MATERIAL FOR THE TASK —
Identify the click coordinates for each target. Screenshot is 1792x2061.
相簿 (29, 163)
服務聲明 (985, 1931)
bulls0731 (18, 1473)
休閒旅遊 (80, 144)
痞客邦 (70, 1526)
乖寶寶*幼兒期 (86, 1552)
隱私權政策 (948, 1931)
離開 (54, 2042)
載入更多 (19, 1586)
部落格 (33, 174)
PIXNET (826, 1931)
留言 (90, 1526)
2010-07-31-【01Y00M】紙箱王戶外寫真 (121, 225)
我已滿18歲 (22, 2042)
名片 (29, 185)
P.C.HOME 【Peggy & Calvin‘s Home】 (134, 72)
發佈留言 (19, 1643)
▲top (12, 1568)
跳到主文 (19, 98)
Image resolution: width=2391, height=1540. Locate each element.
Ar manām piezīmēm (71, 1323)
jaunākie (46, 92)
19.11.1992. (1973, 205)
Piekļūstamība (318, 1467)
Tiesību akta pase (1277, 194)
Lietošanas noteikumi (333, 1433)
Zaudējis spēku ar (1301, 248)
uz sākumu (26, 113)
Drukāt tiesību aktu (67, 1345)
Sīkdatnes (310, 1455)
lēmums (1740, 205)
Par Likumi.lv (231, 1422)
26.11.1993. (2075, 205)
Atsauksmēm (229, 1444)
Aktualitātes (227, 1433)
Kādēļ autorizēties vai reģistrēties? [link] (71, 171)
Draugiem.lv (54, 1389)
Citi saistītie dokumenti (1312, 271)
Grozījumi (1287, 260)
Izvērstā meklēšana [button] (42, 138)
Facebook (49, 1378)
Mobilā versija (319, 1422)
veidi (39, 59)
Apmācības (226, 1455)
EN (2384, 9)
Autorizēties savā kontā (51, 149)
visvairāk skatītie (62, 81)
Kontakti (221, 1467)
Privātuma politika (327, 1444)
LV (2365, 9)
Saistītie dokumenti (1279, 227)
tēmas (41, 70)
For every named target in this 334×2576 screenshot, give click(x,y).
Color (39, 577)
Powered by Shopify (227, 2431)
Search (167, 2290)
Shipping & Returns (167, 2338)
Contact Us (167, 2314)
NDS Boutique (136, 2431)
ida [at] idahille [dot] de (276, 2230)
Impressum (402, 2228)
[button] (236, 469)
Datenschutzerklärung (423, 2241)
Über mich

WHAT IS REQUIRED — Reproduce exactly, and only, the part of the listing above that begins at the line with "Zaudējis spēku ar (1301, 248)" and goes on through the line with "Izvērstā meklēšana [button] (42, 138)".

SOLUTION TO THE PROBLEM —
Zaudējis spēku ar (1301, 248)
uz sākumu (26, 113)
Drukāt tiesību aktu (67, 1345)
Sīkdatnes (310, 1455)
lēmums (1740, 205)
Par Likumi.lv (231, 1422)
26.11.1993. (2075, 205)
Atsauksmēm (229, 1444)
Aktualitātes (227, 1433)
Kādēļ autorizēties vai reģistrēties? [link] (71, 171)
Draugiem.lv (54, 1389)
Citi saistītie dokumenti (1312, 271)
Grozījumi (1287, 260)
Izvērstā meklēšana [button] (42, 138)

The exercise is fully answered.